Bernhardt advised, "If these operators want to do anything significant...they need to go through the process of getting an environmental impact statement through the Department of the Interior." When he got to Washington 35-40 people would look at a two page document and develop a plan with the BLM and a BLM contractor an environmental impact statement --- taking at least 120 days, ultimately it took about 270 days to process a permit. "We're now averaging about 22 days for getting these things through," he said. His final comments --- "Number one, we want to be a good neighbor; number two --- we know our decisions are important to you; number three --- don't be afraid to kick us in the shins, sometimes things are going sideways."

Speaking about the economic impact of the coal-fired power plants, Carpenter said, "When it's all said and done, we will lose about 10 percent of our property tax value in this entire county...with the closure of PNM's plant and the coal mine that goes with it. Contrary to some of the radical environmentals opinions of how dirty this plant is, if you look at the data...this is one of the cleanest plants in the country, and is in compliance through 2032." Bernhardtt said, "The President's made it pretty clear --- the war on coal is over --- and we're trying to be creative in a number of ways."

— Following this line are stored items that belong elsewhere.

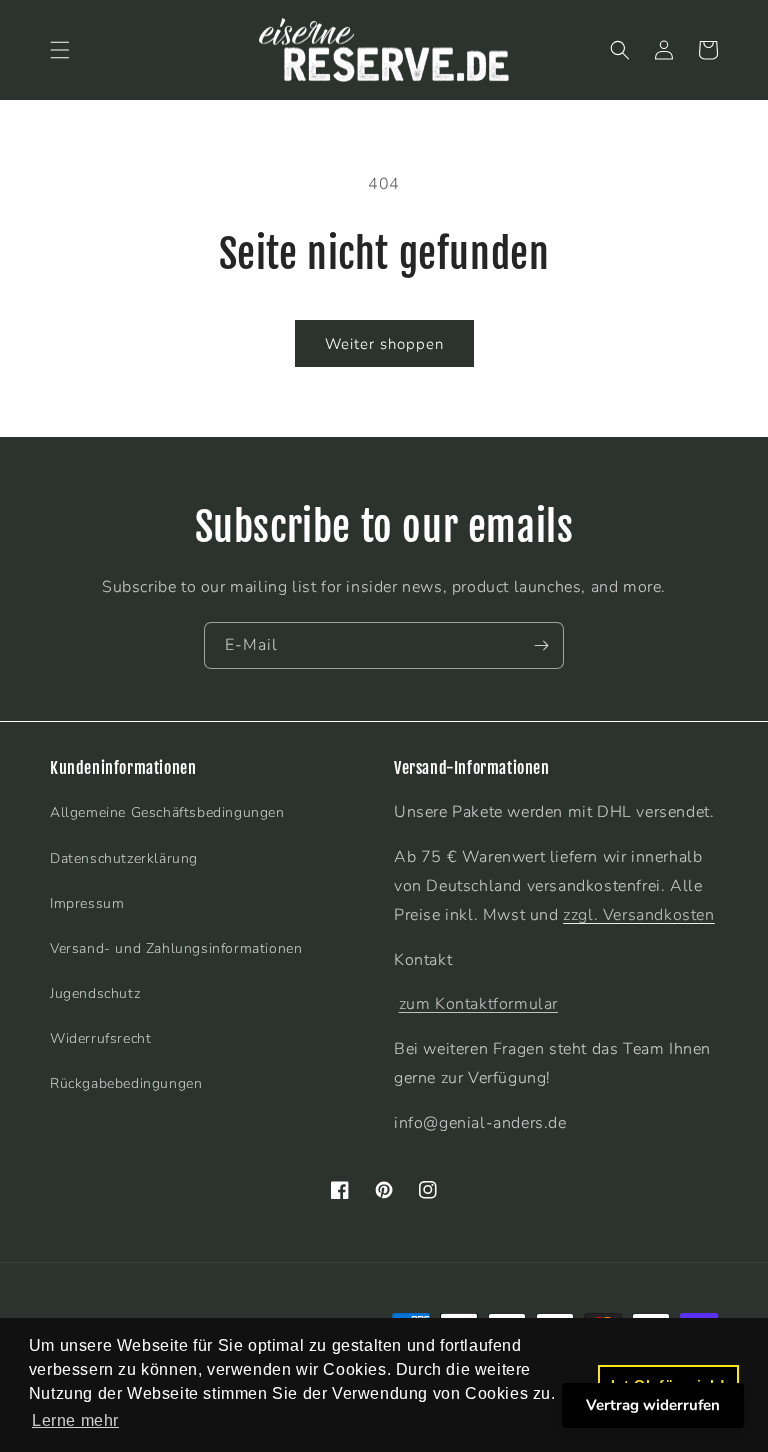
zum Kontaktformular (478, 1004)
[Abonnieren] (541, 645)
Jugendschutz (95, 993)
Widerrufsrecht (100, 1038)
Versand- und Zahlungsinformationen (176, 948)
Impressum (87, 903)
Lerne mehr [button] (75, 1420)
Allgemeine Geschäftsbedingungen (167, 812)
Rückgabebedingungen (126, 1083)
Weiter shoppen (384, 344)
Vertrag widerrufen (653, 1405)
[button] (60, 50)
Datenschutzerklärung (124, 858)
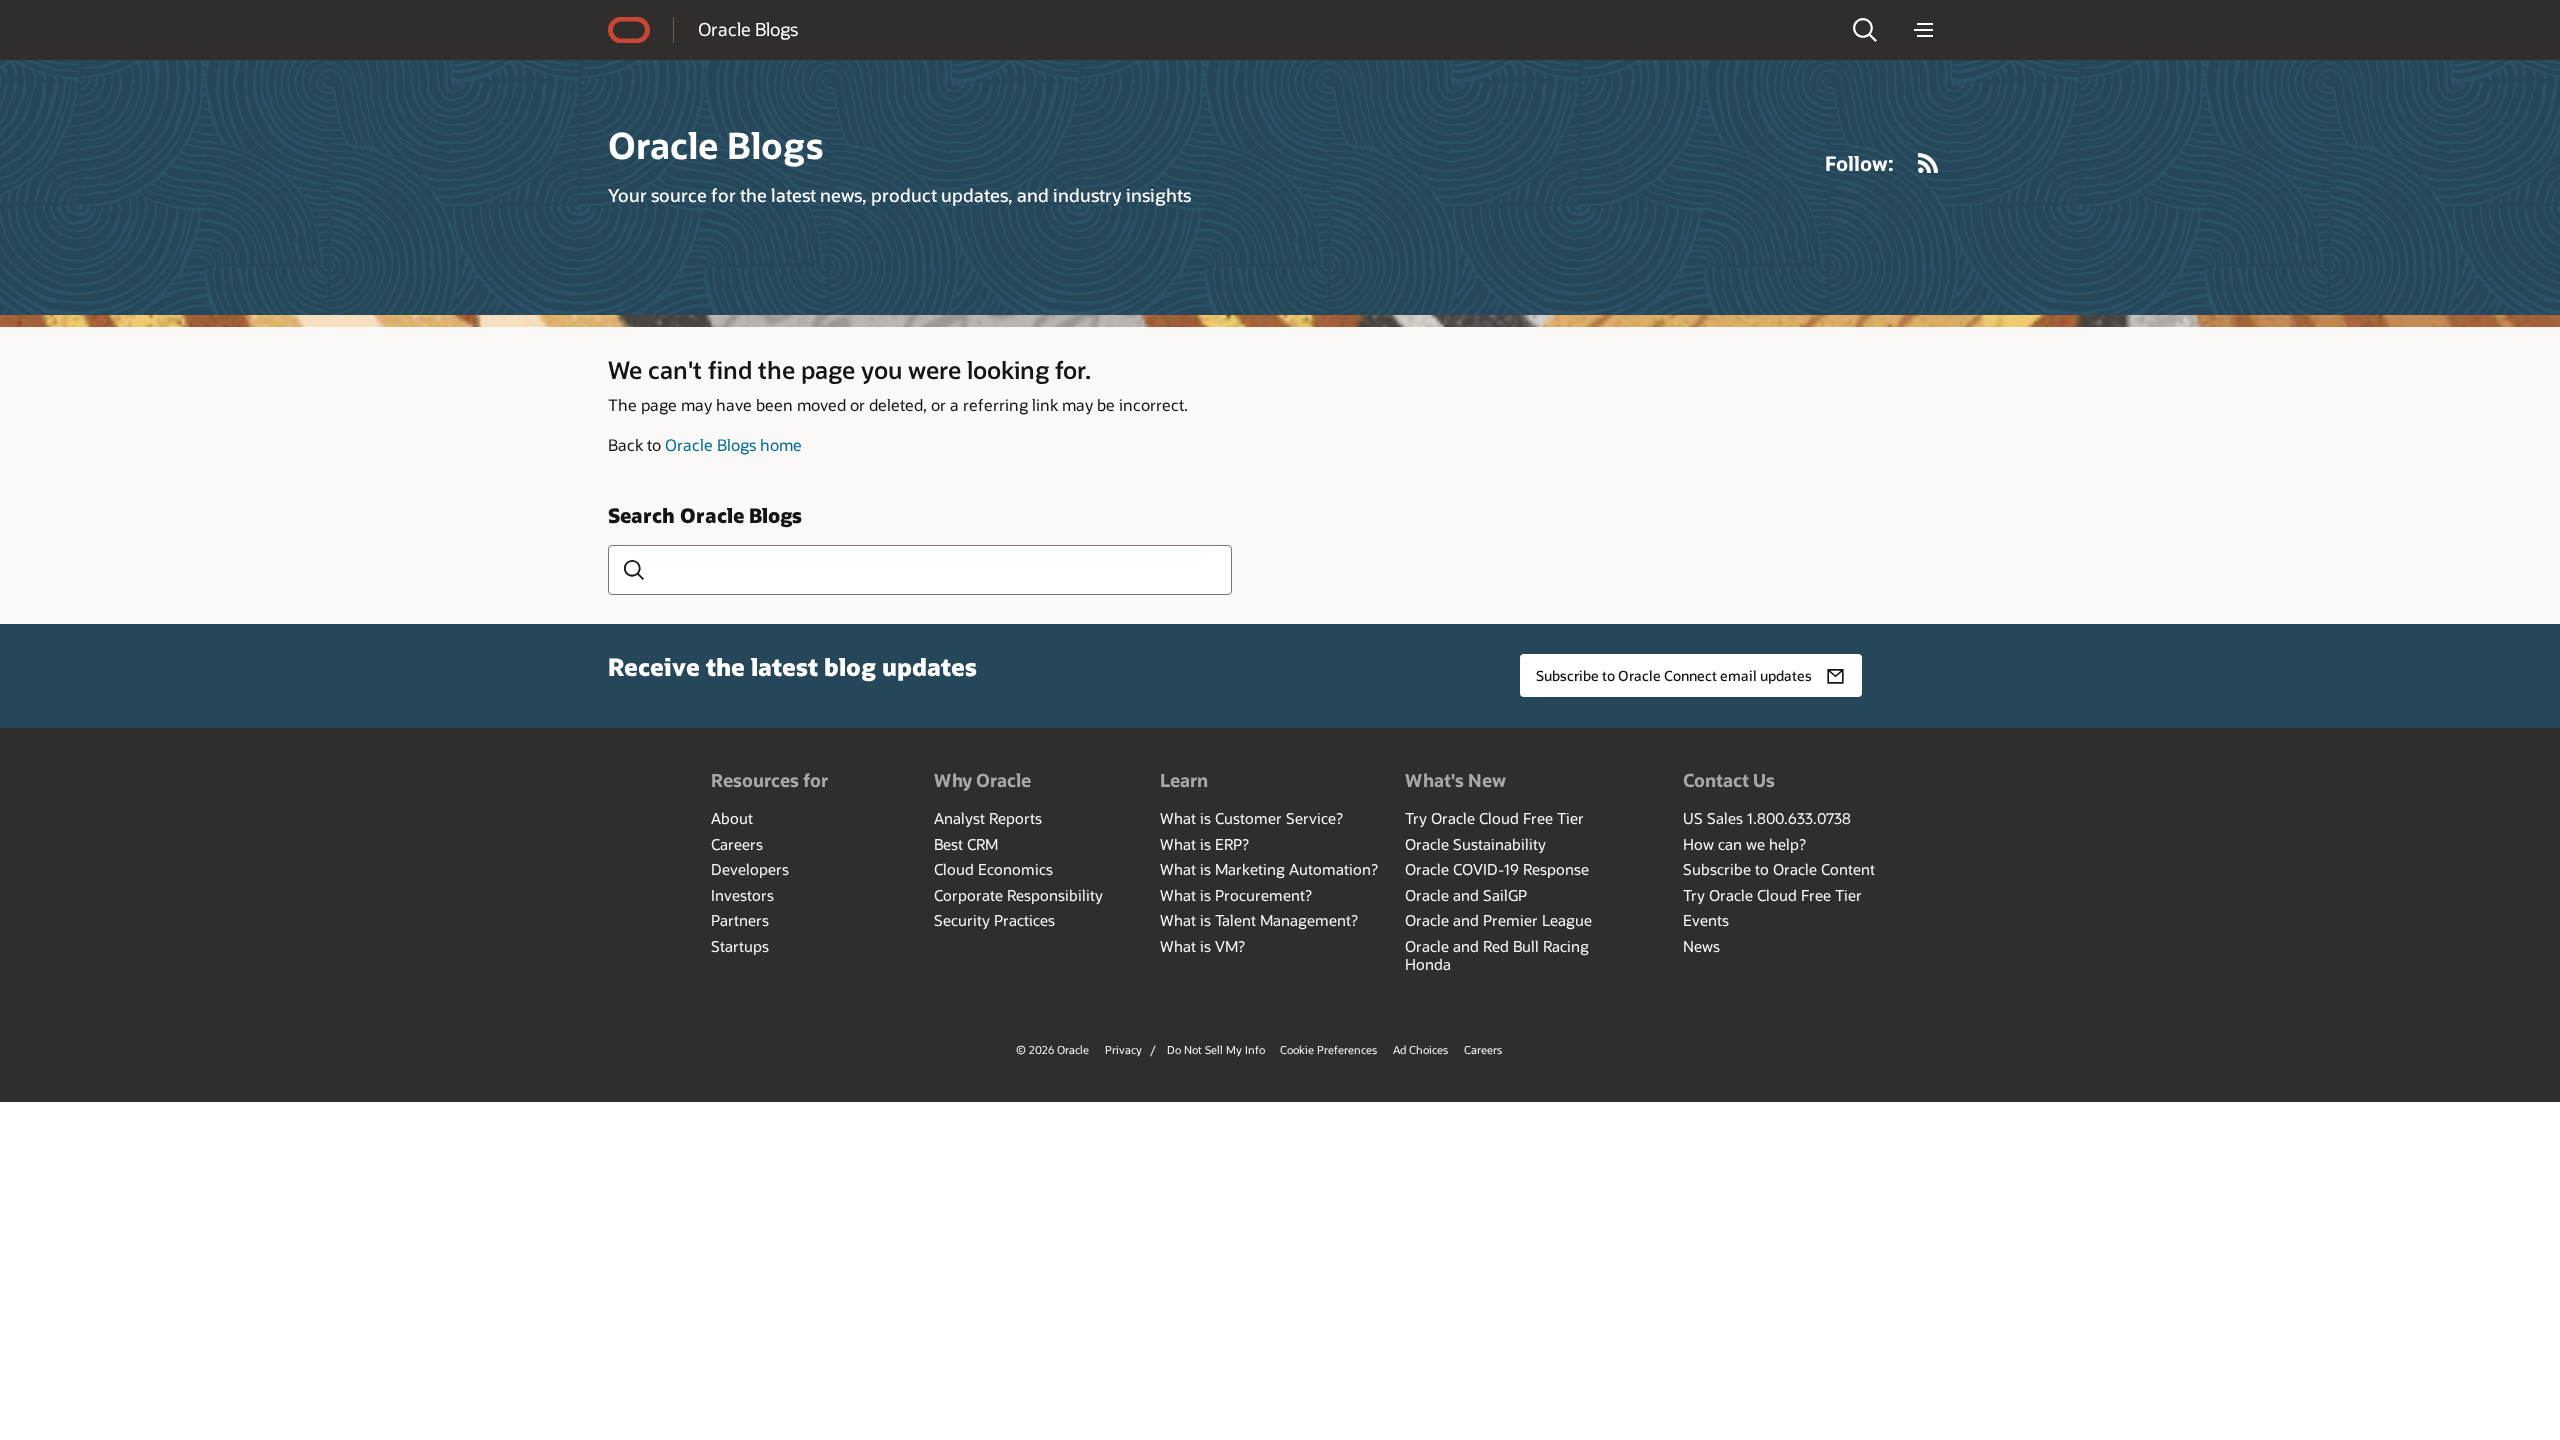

Commissioner Charley said, "It sounds so good, really good --- what the state legislator has brought forth, including yourself...but the question remains --- how about Navajo lands...nothing has been happening...what about us, we're the original Americans?" He said the BIA has too many restrictions on projects and development on the reservations. Bernhardt said, "We're looking very hard at some of the roadblocks that are put in your communities' way...so don't think for a minute that change isn't coming."

Mike Stark, Chief Operations Officer, gave a thorough report on the upcoming 2020 census, asking for approval of a 'Complete Count Committee'. "The primary method of distribution, initially, will be via the internet...using a web-based form," he said. The item was approved. Traci Neff, Juvenile Services Administrator, requested approval for their grant application for fiscal year 2020; the Commission approved it. The 25 year service and retirement of Rusty Smith, Solid Waste Manager, was acknowledged by the Commission.